Apple once again set the Internet abuzz this Thursday when rumours began to spread that the tech giant may have a video game console in development.

The rumors originated from a patent Apple recently filed that contains diagrams and sketches of something that looks an awful lot like Sony's Playstation 3 DualShock controller, leading many to conclude that Apple was moving beyond general interest consumer products like smartphones and tablets (and, perhaps, even television) into video game development.
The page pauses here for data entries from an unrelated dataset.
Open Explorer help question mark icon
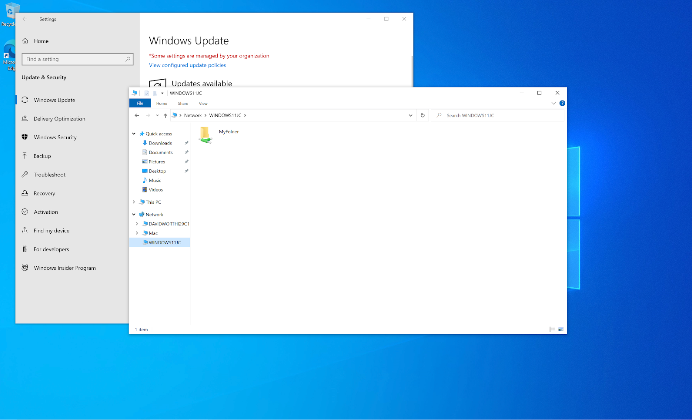692x420 pixels. (x=562, y=103)
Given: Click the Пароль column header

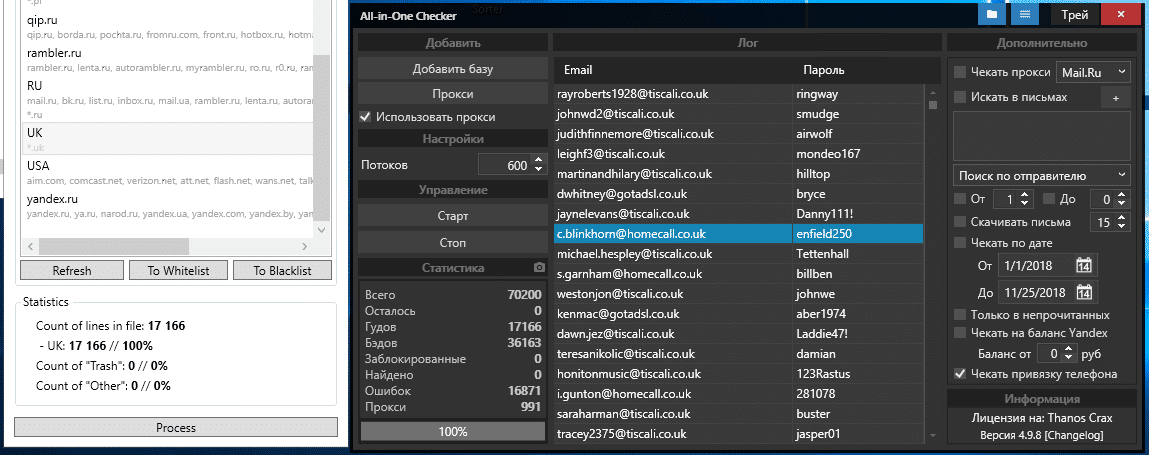Looking at the screenshot, I should pyautogui.click(x=824, y=71).
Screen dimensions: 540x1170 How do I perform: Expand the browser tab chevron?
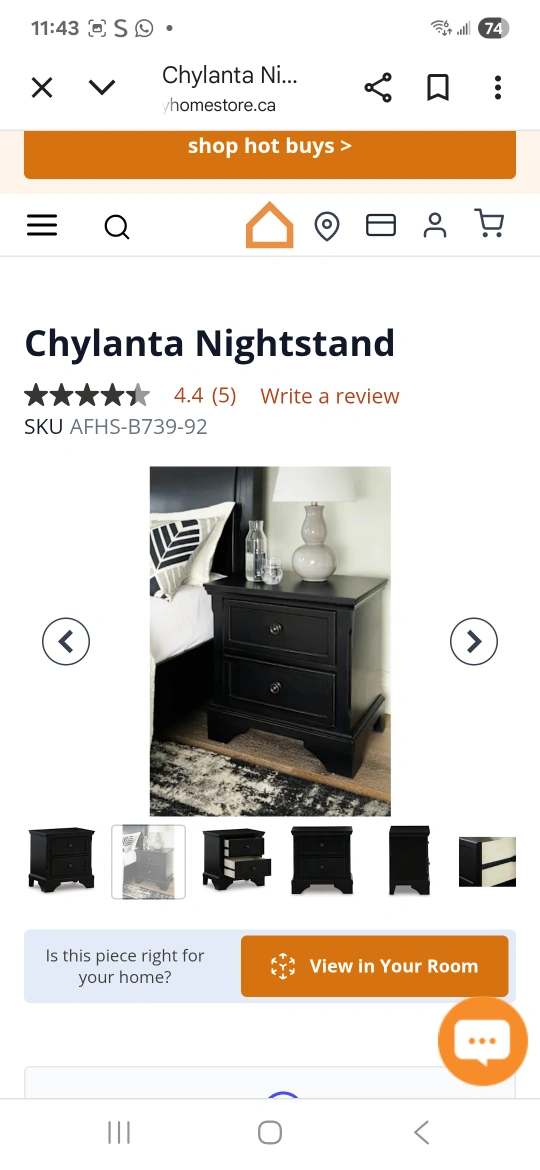point(101,88)
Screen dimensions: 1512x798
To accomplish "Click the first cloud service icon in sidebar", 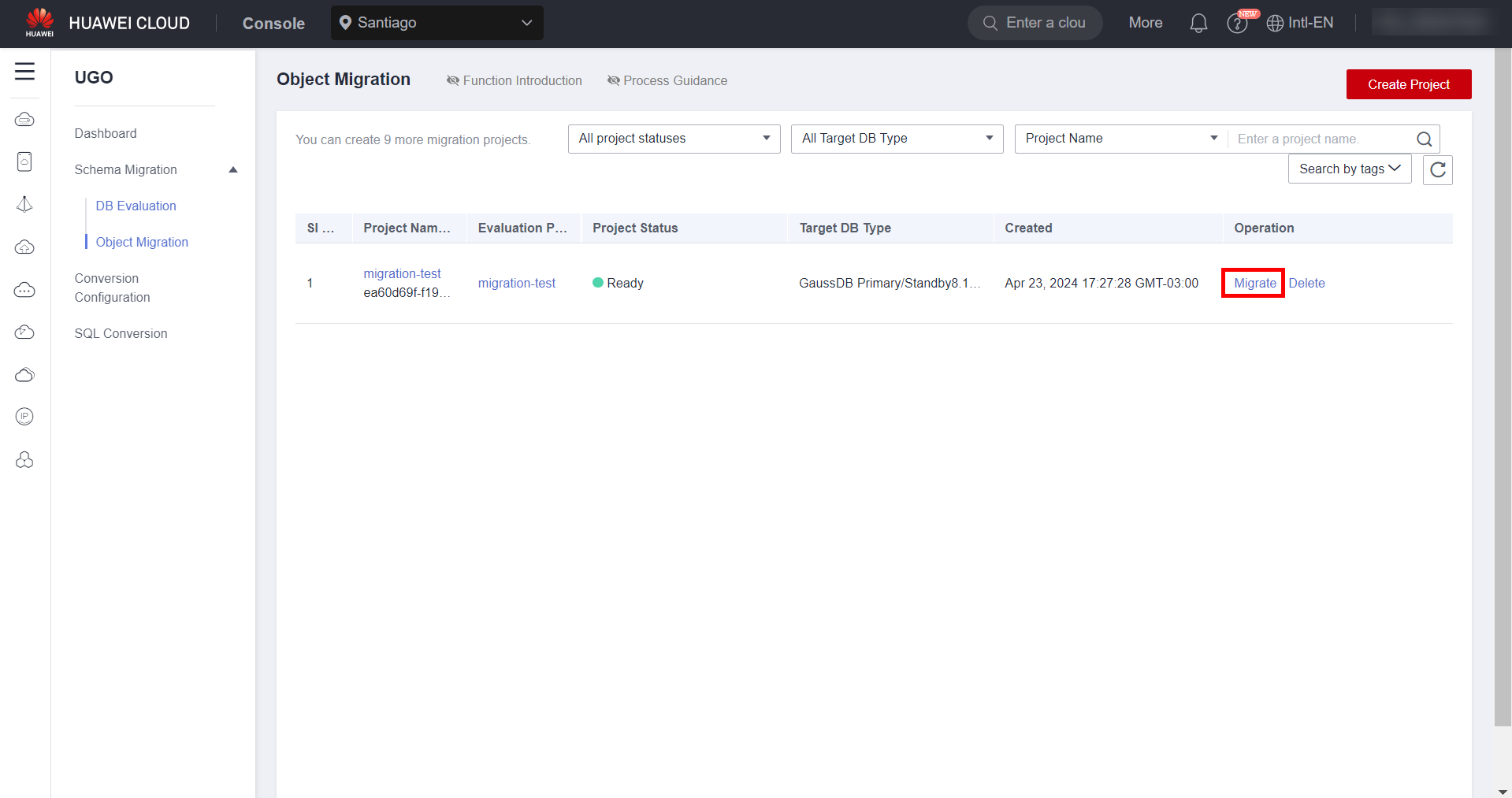I will click(x=24, y=120).
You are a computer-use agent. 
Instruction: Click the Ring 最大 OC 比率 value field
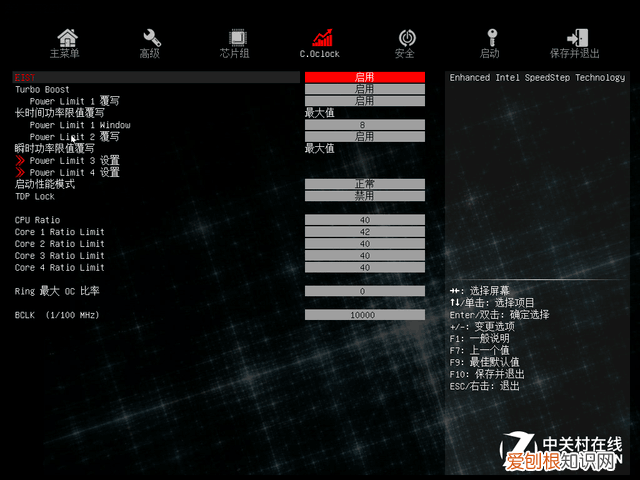364,291
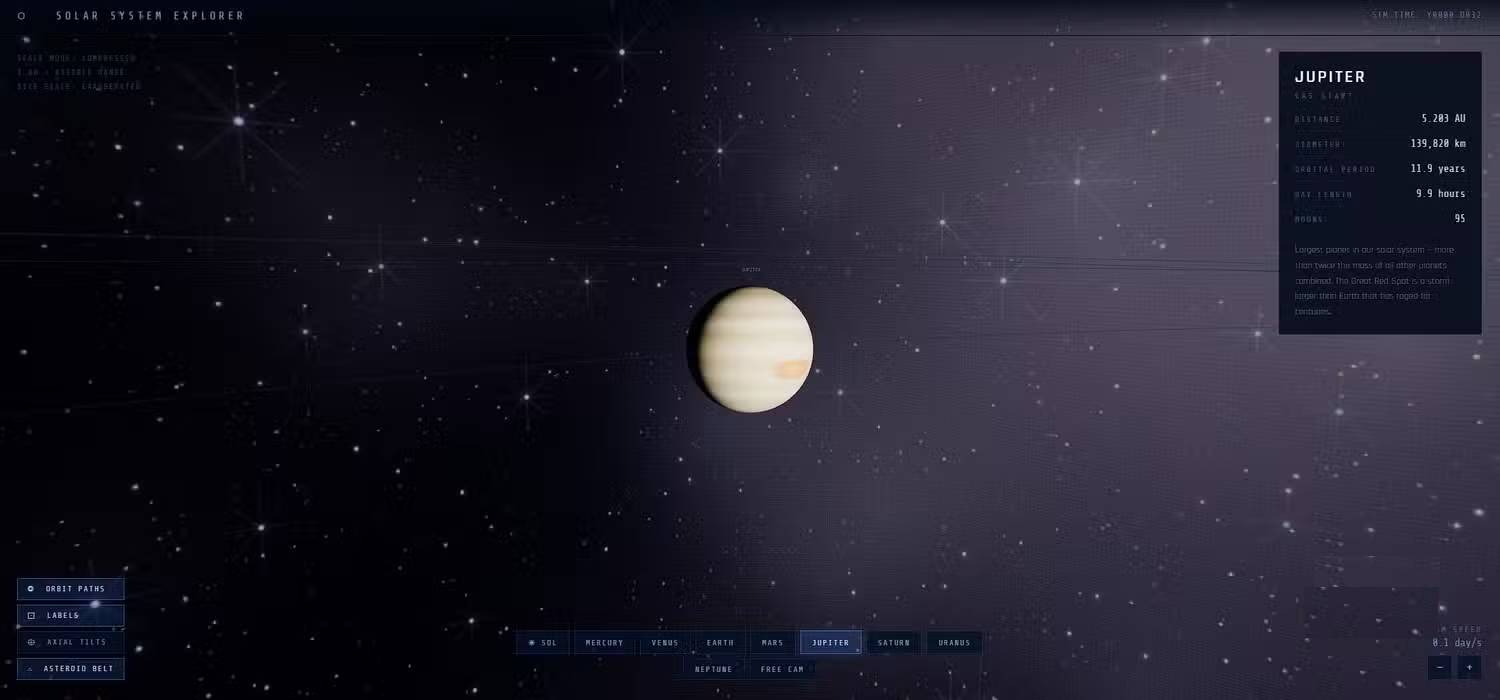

Given the company's stellar reputation for revolutionizing the design and user interface of consumer electronics, the choice seemed like a logical step for Apple, even though the developments it spearheaded for touchscreen devices themselves had pushed much of modern gaming past analogue controllers themselves (see, for example, the Wii U). So after changing the entire game (no pun intended), was Apple itself taking a step back into the video games of old?
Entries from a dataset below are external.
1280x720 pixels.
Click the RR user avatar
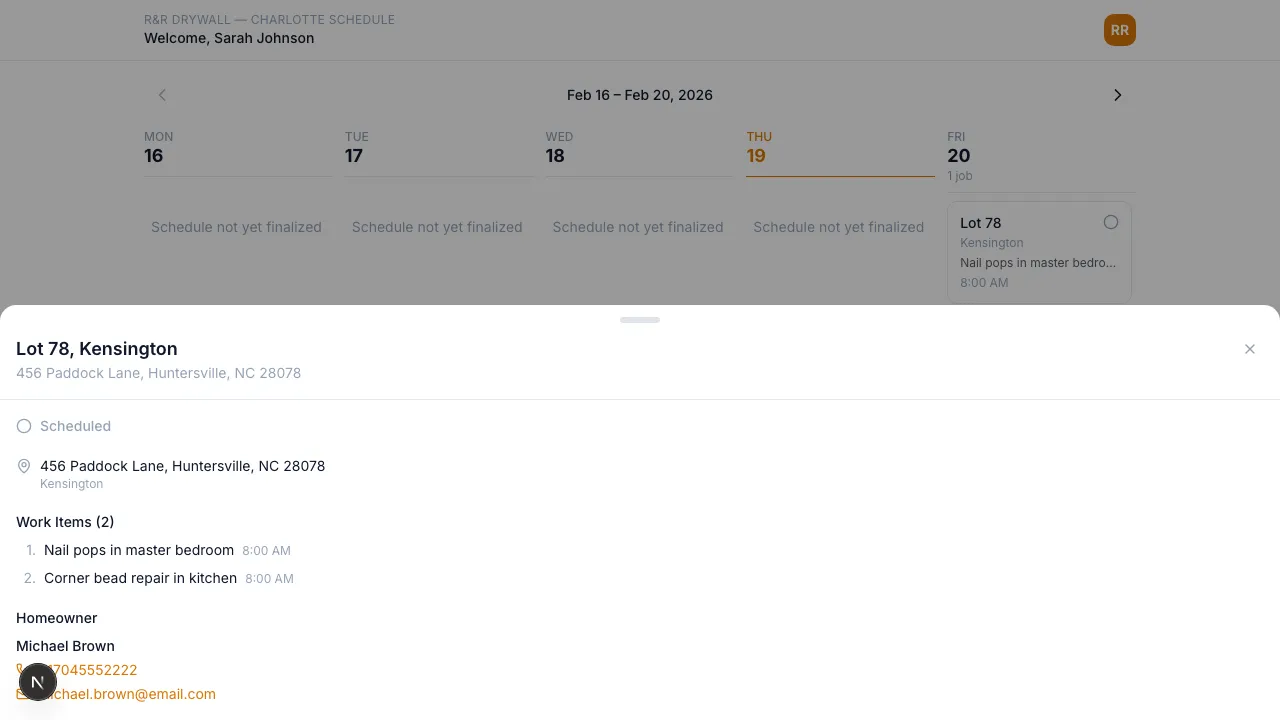tap(1119, 30)
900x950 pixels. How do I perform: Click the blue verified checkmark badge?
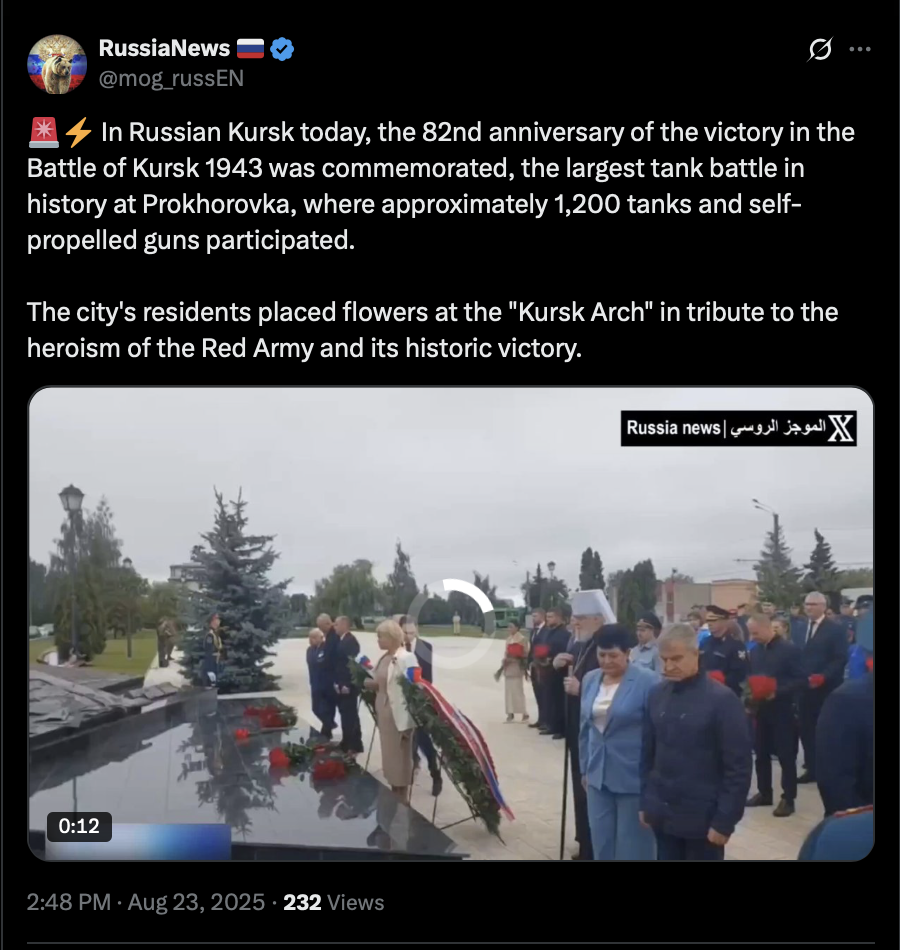281,48
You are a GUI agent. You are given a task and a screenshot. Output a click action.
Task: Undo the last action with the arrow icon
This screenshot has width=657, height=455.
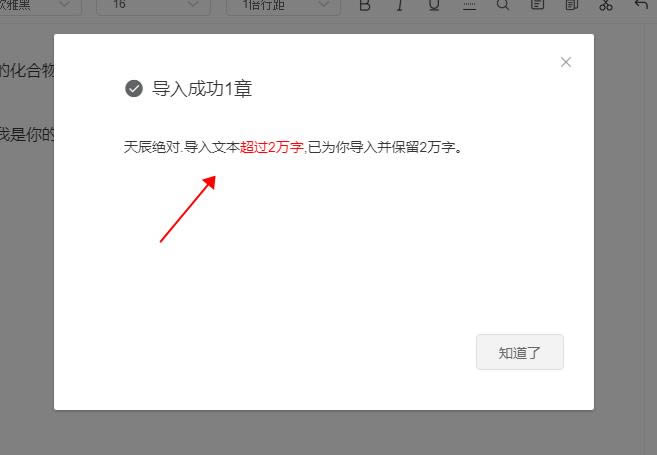coord(641,5)
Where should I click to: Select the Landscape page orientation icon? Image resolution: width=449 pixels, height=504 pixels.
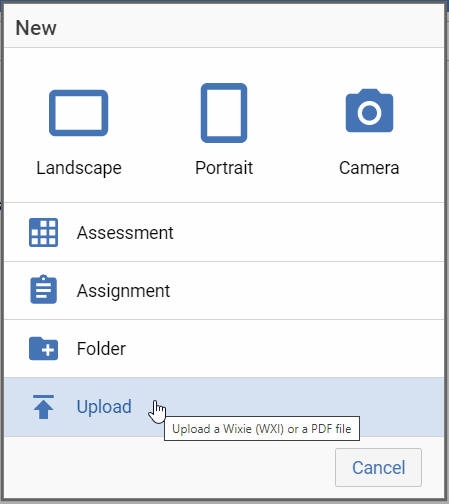(78, 113)
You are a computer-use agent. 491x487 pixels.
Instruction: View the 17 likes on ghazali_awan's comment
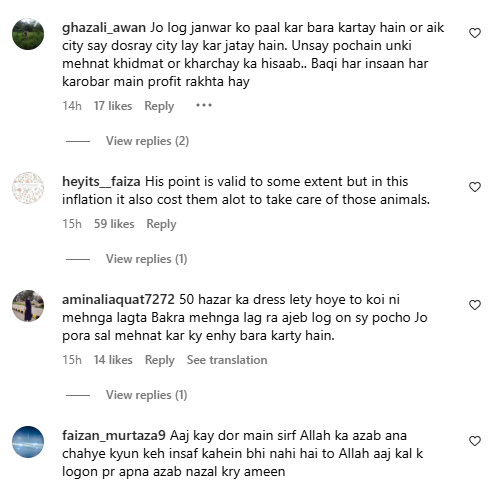113,106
Turns out, Thursday's feverish rumors are not entirely true.

"[A] thorough read of the patent shows that Apple has been investigating the use of near-field communication chips and iOS, turning iPhones into controllers for all sorts of tech: cameras, home heating and garden sprinkler systems, Apple hardware and, yes ... games devices," reports MCV.
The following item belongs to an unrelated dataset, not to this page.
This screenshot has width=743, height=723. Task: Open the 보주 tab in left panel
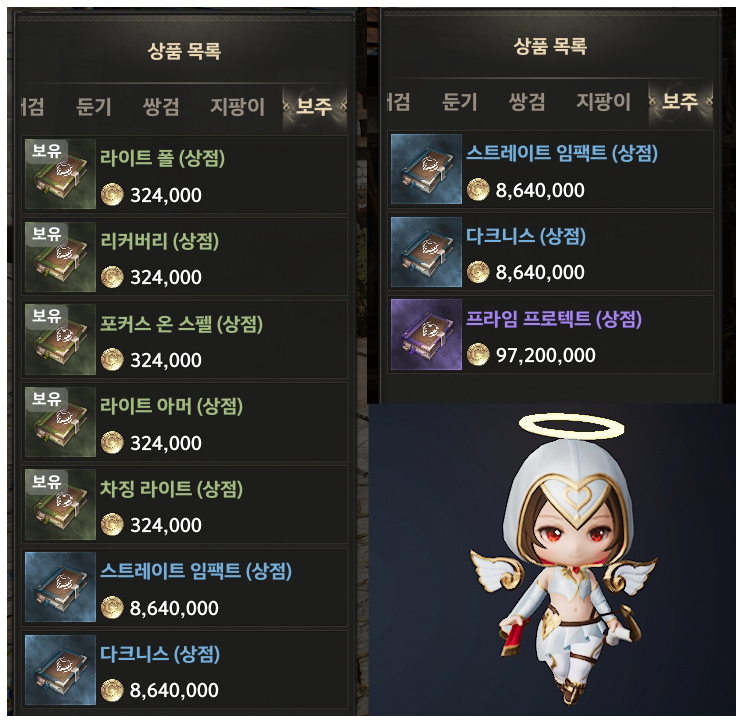pos(314,107)
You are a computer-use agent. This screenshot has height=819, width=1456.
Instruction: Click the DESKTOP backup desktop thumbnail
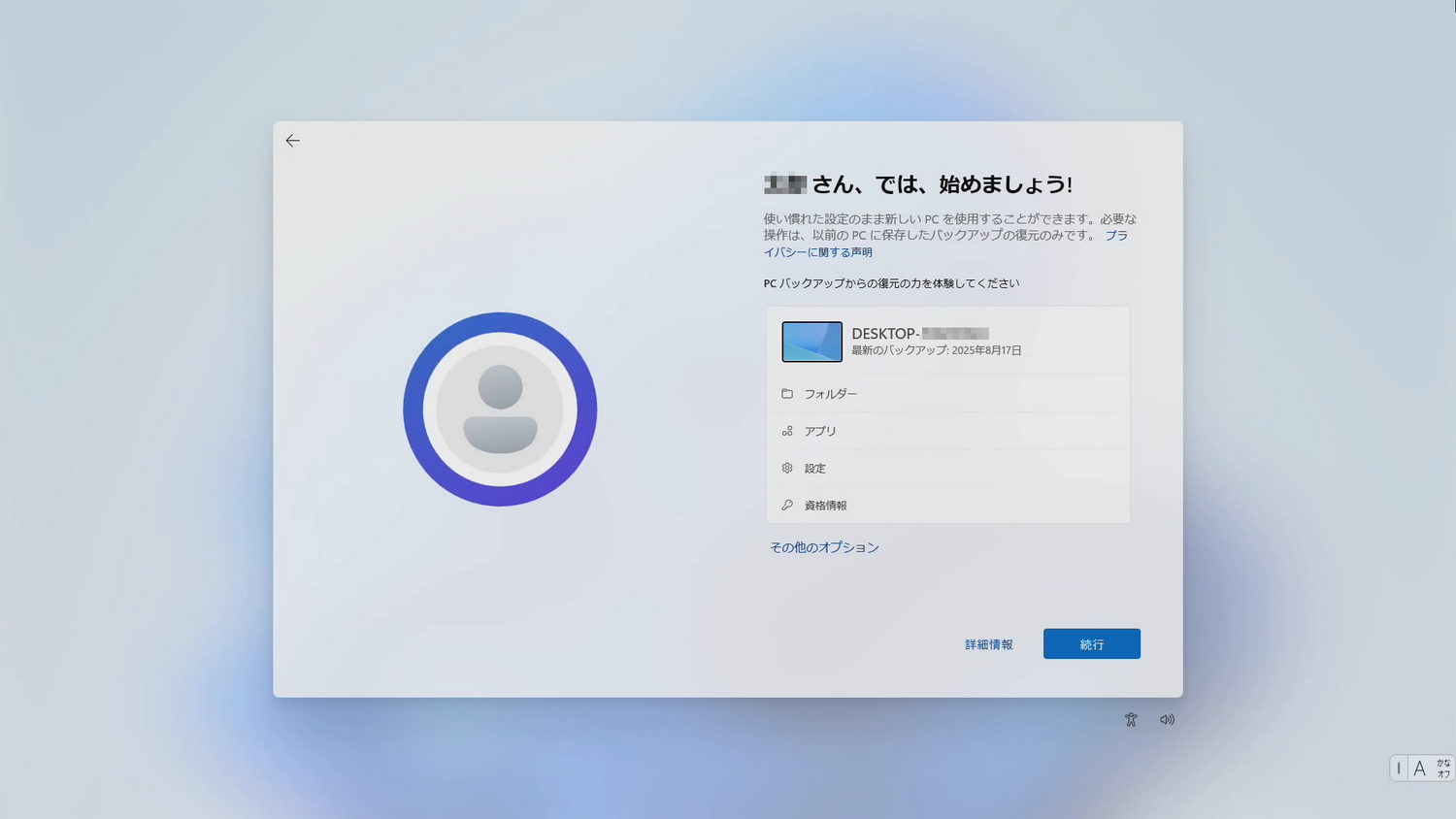811,342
So Apple is not stepping into video game development necessarily. Rather, as is often company's habit when designing new products, Apple is trying to bring gaming more fully into the company fold than is possible with Macbooks and iPhones alone.

The title of the patent itself is "System and Method for Simplified Control of Electronic Devices," and it explains that "A person may use a wide variety of electronic devices each day, [but] initiating and establishing control of each device may involve a series of complicated unintuitive procedures using separate remote controls." By installing a NFC radio-frequency ID chip into all of its future handsets (presumably beginning with the long-awaited iPhone 5), the phone itself could then control any other local device carrying an RFID chip itself.

Rather than downloading specific apps to correspond with the separate devices users wish to control, users could instead simply log-in to wireless or sync with local devices and immediately begin using them through iOS itself. While there are plenty of kinks to work out in any system of this scale, any number of practical applications for home and office use spring to mind immediately.

One of them, of course, involves video games. But the alleged "game controller patent" is just one example of the system's potential application. MCV argues that Apple is most likely planning for third-party applications for the new controller functionality, which would explain why the drawings in the patent look so much like the DualShock.

Other uses, of course, would include using an iPhone or iPad to control an Apple TV -- either for gaming itself or just general viewing. Many iOS games already feature virtual joysticks or game pads (touch-screen version of traditional video game controllers), so Apple may simply choose to leave any development of more robust game controllers to third-party developers entirely, continuing their trend of syncing smartphones and tablets to as many other devices as possible.

One of the lessons many managers and businesses take from Steve Jobs' life, after all, is to "force the world to bend to your vision," as the recent Wired cover story puts it. Forcing games to adapt to Apple, rather than the other way around, would then seem to be more fitting to the Apple product ethos.

But in a post-Jobs Apple, it might benefit the company to take some cues from console developers itself. A recent New York Times story by Kotaku editor Stephen Totilo argues that while "casual gaming" traditionally lends itself to simplified hardware such as touchscreens and Wii-remotes, "the controller, ever so slowly, is crawling back."

Long heralded as a paragon of modern design, Apple could surely revolutionize gaming much in the same way it inspired a new generation of tablets and smartphones.